Input waveforms: RECT (Ch.2, top) and IS (Ch.3, bottom). 10x probes, so that's 13V, 150mA input. Classic flat-topped power here, but current is following that just fine as it should. As you can see, a lot of zero-crossing distortion, where Vin isn't enough for Q2 to trigger on, more or less.
This is at 30V output, so 2.7W. 13V * 0.15A = 1.95W... uh well, hmm, don't worry about that huh...
That's better... DMM says AC input is 14.5V and 207mA RMS (3W at PF = 1). Not sure why the rectified values don't match..?

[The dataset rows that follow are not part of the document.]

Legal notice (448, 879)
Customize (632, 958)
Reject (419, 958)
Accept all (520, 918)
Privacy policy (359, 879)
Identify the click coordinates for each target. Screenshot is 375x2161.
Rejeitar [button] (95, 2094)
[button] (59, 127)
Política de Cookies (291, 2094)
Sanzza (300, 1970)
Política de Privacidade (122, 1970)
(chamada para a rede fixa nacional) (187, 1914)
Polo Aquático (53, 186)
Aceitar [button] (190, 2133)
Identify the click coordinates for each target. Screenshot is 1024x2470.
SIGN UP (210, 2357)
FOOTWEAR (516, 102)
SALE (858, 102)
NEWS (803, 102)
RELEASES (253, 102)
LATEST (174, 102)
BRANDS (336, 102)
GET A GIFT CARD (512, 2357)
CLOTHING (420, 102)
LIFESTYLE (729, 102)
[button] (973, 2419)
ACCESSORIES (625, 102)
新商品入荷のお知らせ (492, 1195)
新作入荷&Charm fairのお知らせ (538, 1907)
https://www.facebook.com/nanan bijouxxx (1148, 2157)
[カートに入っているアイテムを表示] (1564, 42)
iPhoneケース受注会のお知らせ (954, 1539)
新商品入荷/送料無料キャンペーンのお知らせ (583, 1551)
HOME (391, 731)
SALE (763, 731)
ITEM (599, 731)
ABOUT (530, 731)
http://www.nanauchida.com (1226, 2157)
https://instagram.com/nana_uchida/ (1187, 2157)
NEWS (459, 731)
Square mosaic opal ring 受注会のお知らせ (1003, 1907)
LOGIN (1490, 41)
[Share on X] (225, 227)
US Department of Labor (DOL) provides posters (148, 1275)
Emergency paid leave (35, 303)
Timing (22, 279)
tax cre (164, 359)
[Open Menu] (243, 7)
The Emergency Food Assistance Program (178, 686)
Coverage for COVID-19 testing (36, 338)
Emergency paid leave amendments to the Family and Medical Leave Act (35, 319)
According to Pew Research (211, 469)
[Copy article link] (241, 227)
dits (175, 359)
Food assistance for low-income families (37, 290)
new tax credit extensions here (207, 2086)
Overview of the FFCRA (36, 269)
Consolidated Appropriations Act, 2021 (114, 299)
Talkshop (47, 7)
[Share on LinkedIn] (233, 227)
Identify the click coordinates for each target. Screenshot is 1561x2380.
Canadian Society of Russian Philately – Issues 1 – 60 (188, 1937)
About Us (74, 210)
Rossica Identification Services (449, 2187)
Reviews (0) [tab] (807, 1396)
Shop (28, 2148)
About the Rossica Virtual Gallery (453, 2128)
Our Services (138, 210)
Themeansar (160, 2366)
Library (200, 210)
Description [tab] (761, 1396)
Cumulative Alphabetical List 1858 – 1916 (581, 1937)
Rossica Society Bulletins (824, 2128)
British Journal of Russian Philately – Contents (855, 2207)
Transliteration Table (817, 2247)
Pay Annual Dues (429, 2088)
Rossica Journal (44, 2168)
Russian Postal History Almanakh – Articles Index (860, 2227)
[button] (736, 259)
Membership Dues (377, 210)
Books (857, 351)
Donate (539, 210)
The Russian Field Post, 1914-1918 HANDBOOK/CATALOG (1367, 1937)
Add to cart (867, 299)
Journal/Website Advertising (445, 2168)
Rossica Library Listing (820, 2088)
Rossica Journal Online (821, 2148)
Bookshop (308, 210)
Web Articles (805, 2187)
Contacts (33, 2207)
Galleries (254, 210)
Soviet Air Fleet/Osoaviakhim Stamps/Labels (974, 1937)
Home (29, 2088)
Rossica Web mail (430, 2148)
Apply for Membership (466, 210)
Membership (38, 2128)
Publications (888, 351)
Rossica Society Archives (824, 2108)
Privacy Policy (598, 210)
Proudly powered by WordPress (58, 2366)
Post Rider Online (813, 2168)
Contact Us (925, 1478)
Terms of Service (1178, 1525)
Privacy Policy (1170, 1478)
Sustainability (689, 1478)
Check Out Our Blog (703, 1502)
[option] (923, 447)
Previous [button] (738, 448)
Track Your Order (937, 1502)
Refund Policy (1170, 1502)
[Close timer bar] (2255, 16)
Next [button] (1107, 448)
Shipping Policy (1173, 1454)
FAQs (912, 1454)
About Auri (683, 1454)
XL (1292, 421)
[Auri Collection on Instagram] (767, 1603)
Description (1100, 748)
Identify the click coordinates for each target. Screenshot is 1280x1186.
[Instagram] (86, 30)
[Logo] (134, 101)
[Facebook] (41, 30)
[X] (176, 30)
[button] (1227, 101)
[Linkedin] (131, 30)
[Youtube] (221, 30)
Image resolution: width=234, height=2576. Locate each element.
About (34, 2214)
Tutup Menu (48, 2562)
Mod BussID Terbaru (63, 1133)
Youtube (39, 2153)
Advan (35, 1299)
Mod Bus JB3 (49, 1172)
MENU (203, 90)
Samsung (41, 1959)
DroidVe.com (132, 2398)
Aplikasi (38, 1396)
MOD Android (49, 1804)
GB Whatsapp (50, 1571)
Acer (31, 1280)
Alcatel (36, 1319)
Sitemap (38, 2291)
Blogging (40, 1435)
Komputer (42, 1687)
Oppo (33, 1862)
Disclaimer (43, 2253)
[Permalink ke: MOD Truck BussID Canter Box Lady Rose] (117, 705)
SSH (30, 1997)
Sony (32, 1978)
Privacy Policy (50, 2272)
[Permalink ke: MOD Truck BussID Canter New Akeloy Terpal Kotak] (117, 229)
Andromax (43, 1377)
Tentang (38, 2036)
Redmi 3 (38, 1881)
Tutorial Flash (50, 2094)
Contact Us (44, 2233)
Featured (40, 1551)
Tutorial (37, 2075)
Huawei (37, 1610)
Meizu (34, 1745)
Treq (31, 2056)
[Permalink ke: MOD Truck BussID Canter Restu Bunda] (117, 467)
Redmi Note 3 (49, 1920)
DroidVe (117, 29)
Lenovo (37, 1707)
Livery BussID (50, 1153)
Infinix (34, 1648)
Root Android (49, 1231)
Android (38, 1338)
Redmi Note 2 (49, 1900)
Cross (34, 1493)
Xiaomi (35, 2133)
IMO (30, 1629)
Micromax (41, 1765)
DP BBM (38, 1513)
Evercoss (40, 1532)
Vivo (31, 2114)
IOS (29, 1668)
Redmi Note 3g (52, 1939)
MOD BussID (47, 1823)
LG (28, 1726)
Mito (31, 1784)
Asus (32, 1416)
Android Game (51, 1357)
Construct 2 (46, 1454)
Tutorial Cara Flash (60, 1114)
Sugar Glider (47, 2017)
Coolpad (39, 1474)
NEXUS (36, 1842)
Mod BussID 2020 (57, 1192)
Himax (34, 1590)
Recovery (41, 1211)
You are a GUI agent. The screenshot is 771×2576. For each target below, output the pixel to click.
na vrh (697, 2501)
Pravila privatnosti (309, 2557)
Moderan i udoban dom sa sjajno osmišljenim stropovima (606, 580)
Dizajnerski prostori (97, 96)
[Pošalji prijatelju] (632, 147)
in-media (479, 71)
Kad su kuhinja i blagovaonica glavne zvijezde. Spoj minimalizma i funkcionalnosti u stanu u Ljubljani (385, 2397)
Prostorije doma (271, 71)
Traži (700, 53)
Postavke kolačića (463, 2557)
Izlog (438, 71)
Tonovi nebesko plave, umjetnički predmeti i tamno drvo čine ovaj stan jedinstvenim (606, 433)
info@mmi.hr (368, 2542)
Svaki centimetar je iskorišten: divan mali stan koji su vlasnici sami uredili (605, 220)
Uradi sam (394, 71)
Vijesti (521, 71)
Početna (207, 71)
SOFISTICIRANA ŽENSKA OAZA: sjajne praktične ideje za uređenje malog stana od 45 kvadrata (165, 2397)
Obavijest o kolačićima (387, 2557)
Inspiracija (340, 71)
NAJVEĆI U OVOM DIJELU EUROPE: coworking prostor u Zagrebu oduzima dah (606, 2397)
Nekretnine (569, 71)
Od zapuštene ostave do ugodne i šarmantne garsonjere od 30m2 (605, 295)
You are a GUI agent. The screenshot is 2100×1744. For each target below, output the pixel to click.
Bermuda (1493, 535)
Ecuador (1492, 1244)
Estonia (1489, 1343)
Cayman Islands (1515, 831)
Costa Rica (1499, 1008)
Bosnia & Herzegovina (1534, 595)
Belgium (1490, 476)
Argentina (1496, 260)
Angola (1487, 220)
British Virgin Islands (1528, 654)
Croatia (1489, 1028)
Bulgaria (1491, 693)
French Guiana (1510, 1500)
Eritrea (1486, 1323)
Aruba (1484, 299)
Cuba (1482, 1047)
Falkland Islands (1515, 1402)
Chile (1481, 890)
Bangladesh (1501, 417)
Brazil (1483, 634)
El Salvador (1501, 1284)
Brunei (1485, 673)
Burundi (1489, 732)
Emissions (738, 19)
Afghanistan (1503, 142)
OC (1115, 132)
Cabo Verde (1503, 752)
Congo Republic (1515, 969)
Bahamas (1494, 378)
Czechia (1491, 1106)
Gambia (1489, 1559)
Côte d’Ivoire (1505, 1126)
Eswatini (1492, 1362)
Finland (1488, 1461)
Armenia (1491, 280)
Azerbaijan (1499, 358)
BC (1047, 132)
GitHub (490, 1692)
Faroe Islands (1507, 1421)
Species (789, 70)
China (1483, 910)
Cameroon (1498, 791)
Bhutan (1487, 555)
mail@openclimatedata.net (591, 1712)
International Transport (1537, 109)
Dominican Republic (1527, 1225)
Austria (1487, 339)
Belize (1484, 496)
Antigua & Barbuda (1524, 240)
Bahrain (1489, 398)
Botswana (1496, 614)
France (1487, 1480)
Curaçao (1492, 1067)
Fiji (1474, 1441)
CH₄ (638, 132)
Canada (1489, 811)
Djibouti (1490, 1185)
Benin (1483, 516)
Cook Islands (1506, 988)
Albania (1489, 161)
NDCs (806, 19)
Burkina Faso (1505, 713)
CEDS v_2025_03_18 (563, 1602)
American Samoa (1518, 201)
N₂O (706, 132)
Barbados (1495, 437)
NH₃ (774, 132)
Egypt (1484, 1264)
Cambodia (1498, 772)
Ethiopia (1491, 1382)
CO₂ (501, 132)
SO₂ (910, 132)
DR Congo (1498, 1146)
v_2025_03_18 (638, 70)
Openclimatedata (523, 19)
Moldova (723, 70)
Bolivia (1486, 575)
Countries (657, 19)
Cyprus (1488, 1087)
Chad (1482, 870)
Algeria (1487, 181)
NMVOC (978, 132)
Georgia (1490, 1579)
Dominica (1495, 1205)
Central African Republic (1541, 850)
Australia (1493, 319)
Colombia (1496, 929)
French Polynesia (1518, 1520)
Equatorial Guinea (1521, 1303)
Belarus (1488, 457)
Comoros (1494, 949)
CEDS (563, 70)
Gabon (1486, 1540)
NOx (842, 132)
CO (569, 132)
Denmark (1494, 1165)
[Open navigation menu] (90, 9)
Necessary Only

Zoomed on the leading edge. There's some fluctuation in what phase the switching starts at, but this is a typical example. You can clearly see the slow rising and sharp falling edge, due to the large boost ratio at this point; and that it goes to zero, or maybe slightly reverses (hard to say from here, but at least stray inductance shouldn't be a big source of error, at these currents and rates), as we expect for BCM.
Zoomed near the peak, also half horizontal scale to get a better look at the waveform. The extra spikes are due to the switching edge coupling through; without EMC measures, this was a taller, wider tone burst (ringing). Now they're short enough to even alias at this sample rate. (In Peak Detect mode, the turn-off transient shows up to 4 div peak; turn-on is less than a div -- which more or less confirms adequate BCM operation is achieved.)
And zoomed even further, gate waveform (at G3). Rise and fall are nice and sharp, preshoot I think comes from Cdg (again confirming BCM or something near it), and... not sure actually how it undershoots at turn-off, doesn't seem like that should be an inductive effect.
I have one component on the breadboard, not shown on the schematic: a 4.7k from G3 to GND; this is so I can break gate drive (e.g. remove R10) to disable the output. The turn-off looks normal (returns to 0V more or less immediately) without it. Huh. B-E recovery (storage) in Q5 maybe..?!
And drain waveform (SW), here delayed to 1.6ms hence the more modest levels; the quasi-resonant recovery is basically just rail-to-rail, and a small blip accompanies turn-on.